3 Scènes dans le parc des 7 heures, une scène Rapsat dans un espace indépendant.

La première surprise est de découvrir le déplacement de la scène Proximus vers le fond du Village, laissant place sous la galerie à un espace DJ.

La seconde est de voir le lieu emblématique des festivaliers, la Fontaine, disparue sous un plancher pour permettre une capacité d’accueil plus grande pour la scène Proximus.

Quant à la programmation de ce vendredi, elle se voulait plus urbaine et métissée. Plus jeune aussi.

Jeremie Makiese devenu Jellam ouvrait le bal sur la Proximus.

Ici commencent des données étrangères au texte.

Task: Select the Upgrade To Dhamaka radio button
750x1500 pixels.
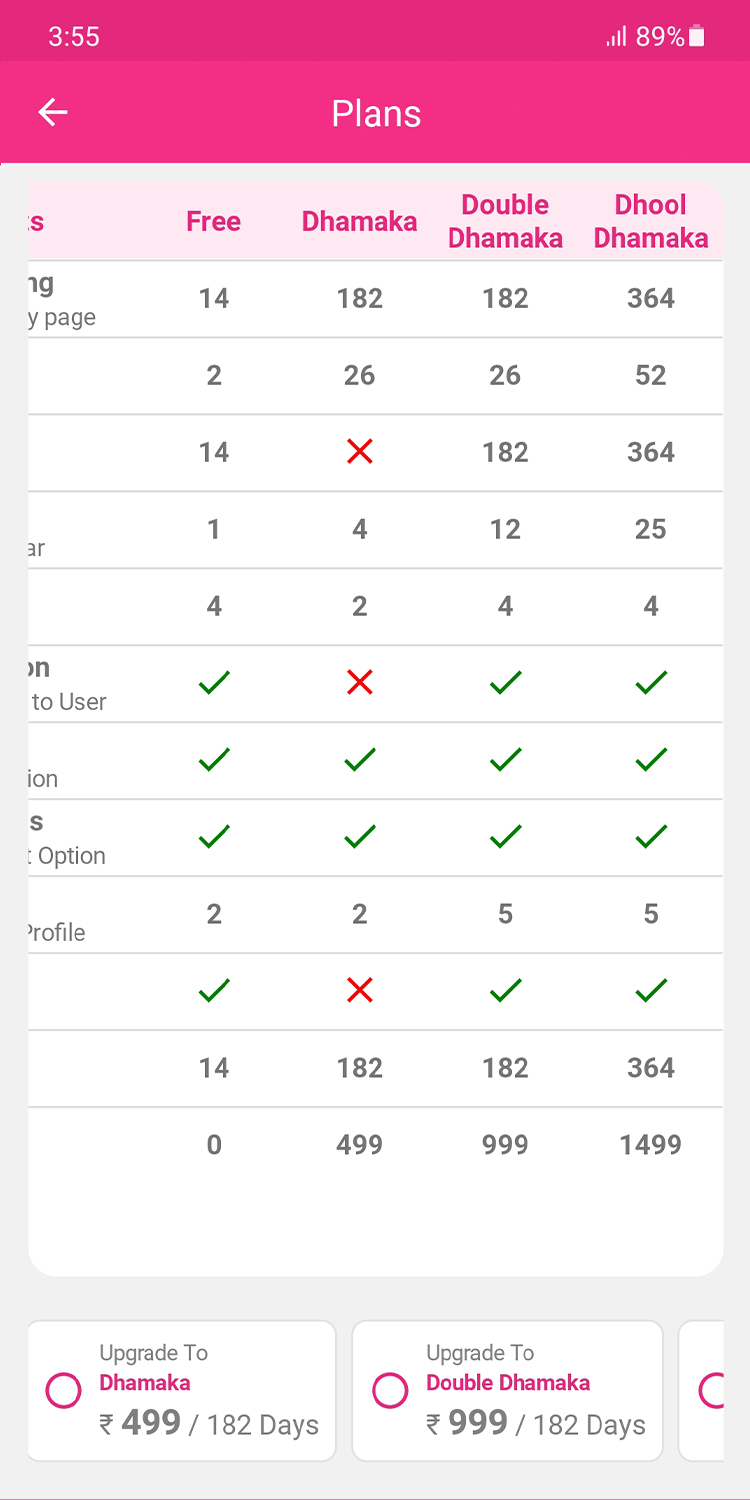Action: 64,1390
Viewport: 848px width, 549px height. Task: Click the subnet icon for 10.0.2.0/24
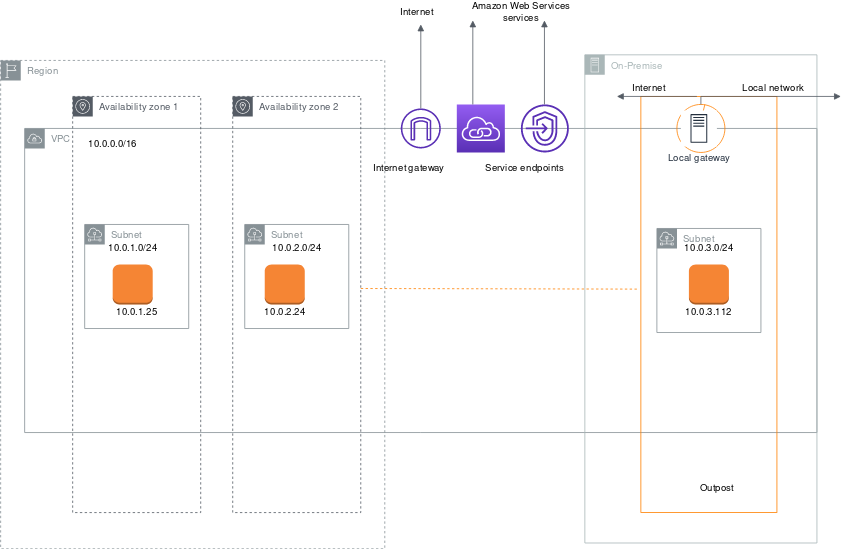(x=255, y=235)
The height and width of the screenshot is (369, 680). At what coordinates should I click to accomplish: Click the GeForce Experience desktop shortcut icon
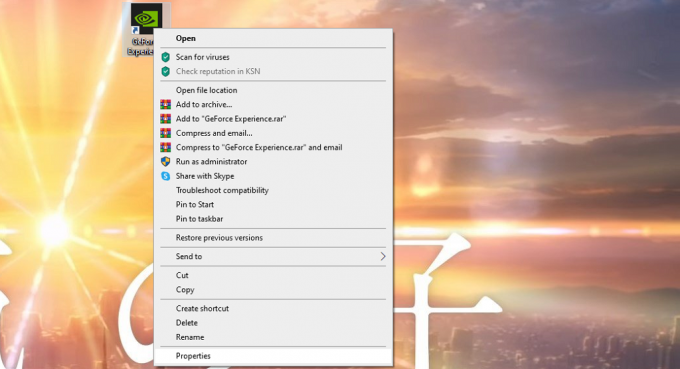tap(147, 19)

Souhaitant se reconnecter avec ses origines bruxelloise et congolaise, avec une direction artistique plus poussée, le jeune homme a réussi son pari avec une proposition solide qui augure le meilleur à venir.

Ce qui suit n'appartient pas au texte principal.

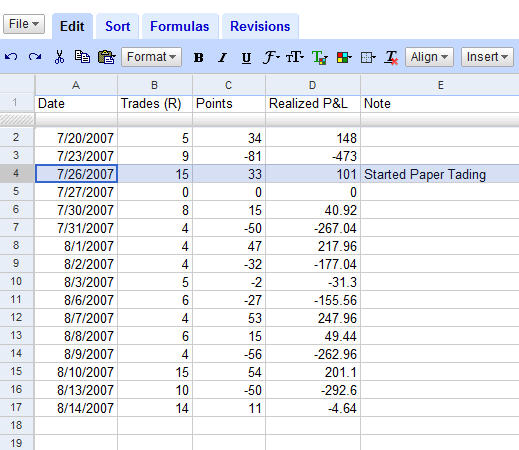The width and height of the screenshot is (519, 450).
Task: Click the Redo arrow icon
Action: [35, 57]
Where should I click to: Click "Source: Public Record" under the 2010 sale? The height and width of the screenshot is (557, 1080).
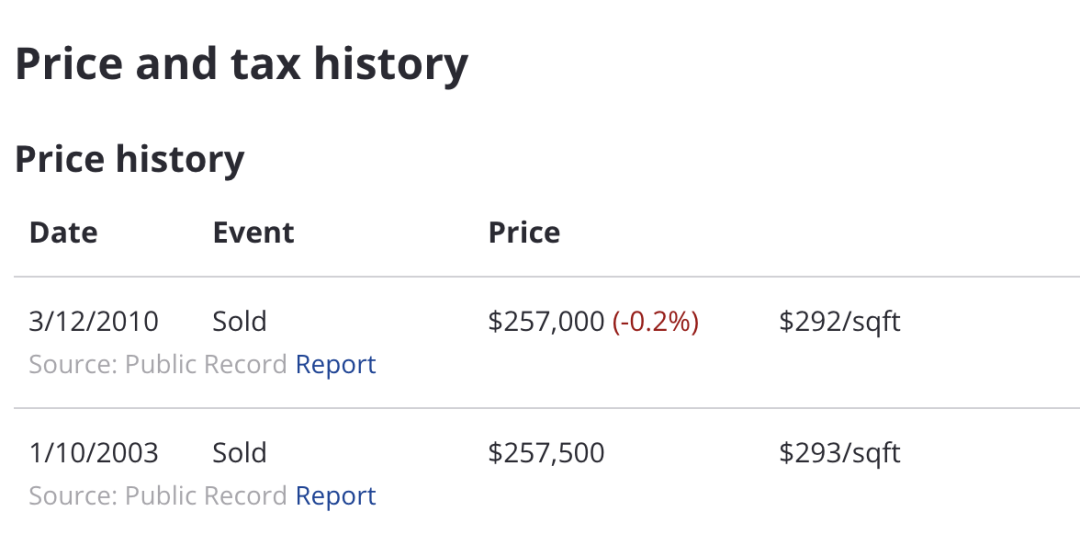tap(158, 365)
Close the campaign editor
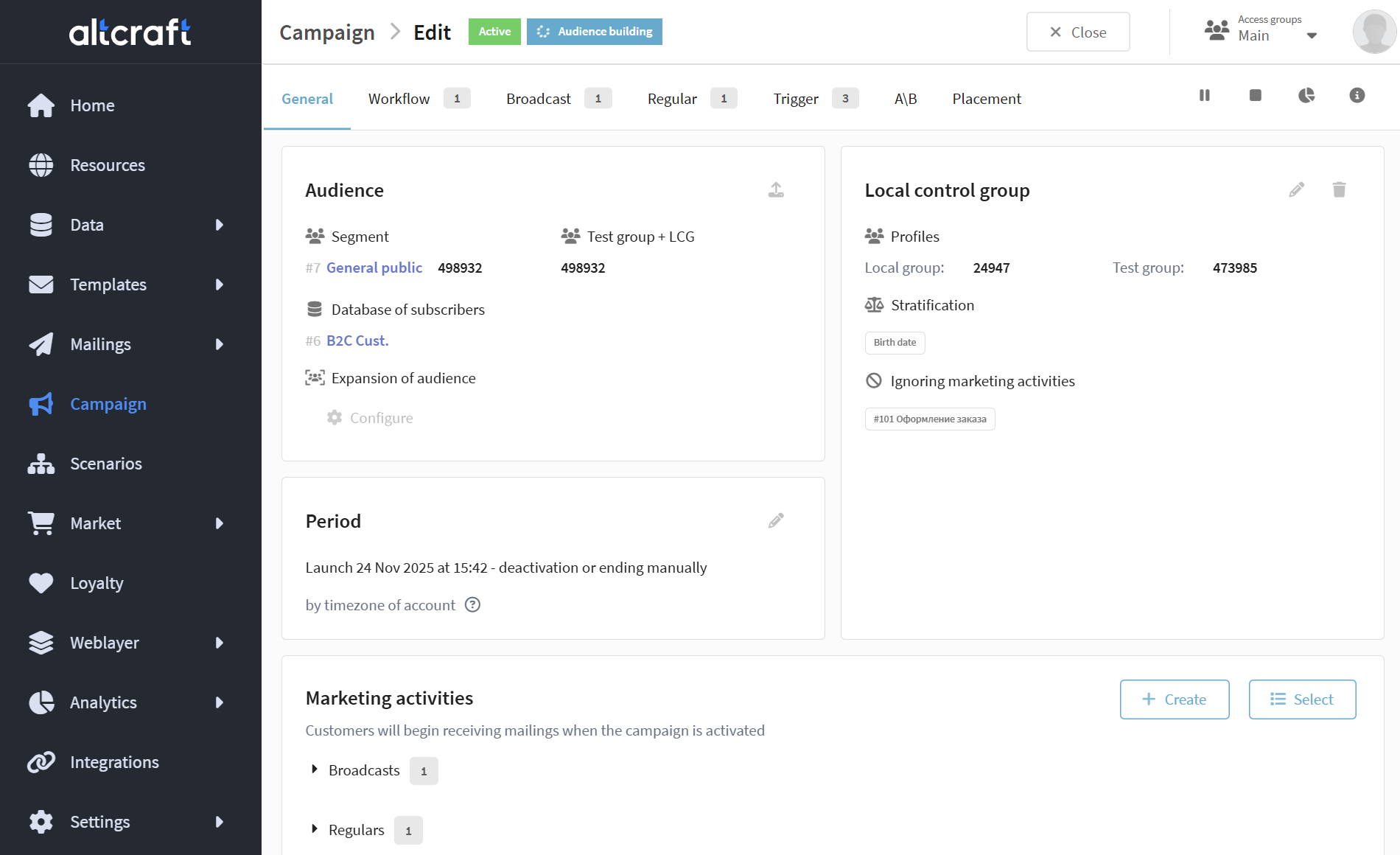 pos(1078,32)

Un vent de liberté soufflait sur la Proximus lorsqu’Asfar Shamsi entamait son set. On attendait avec impatience la jeune chanteuse qui propose une musique entre electro et rap avec des textes qui sonnent comme les mots d’une génération. Elle n’a en rien déçu, bien au contraire. Celle qui dit avoir été biberonnée à Orelsan ou Nepal et qui affirme des influences allant de Souchon à Stromae a confirmé toute le bien que l’on pensait d’elle.

Le public était nombreux pour le set de Linh. La chanteuse, on le sait, a une fanbase solide et fidèle. Face à un public varié, avec des très jeunes connaissant les titres par cœur avec des étoiles dans les yeux, la jeune femme a déroulé son répertoire avec la simplicité qu’on lui connait. Sa prestation était la parfaite illustration que la musique rassemble et fait grandir.

Linh_francofolies2026

Alice on the roof lui a succédé avec le grain de folie qu’on lui connait. Elle s’amuse, ne se prend pas au sérieux et donne l’impression au public qu’elle l’entraîne dans une grande plaine de jeu à ciel ouvert. Spa est pour elle un endroit essentiel, elle le soulignera à plusieurs reprises. Et elle est là pour faire la fête avec les festivaliers. Un moment joyeux et acidulé.

De fête il en était également question avec Magic System qui se produisait sur la Proximus. Malgré un incident technique, l’inaccessibilité du plancher placé sur la fontaine historique, réduisant l’espace pour le public, le groupe a entrainé les festivaliers dans un joyeux voyage où se mêlaient rythme et rires. Avec cette « Ambiance à l’africaine » (NDLR : un de leurs titres emblématiques), on se serait bien attablé autour d’un verre de bissap et d’un plat de bananes plantain. De quoi nourrir les estomacs autant que le cœur.

A peine ce concert terminé, le transit vers la scène Rapsat pouvait s’avérer compliqué. Le phénomène Gims était très attendu et c’est devant une foule compacte qu’il a littéralement pris possession de la scène. Dès la première note, une onde parcourt le public. Assurant un véritable show avec pour seul support un DJ et des danseuses, Gims a, une fois de plus démontré, qu’il est un véritable patron. Il créé un lien fort avec ses fans, allant jusqu’à inviter sur scène des spectateurs porteurs de pancartes aux messages d’amour.

Un jour d’ouverture à Spa qui amorce un festival « Nouvelle vague » placé sous le signe du changement pour les festivaliers, à voir si le public s’y retrouvera, notamment en termes d’espace et de mouvement.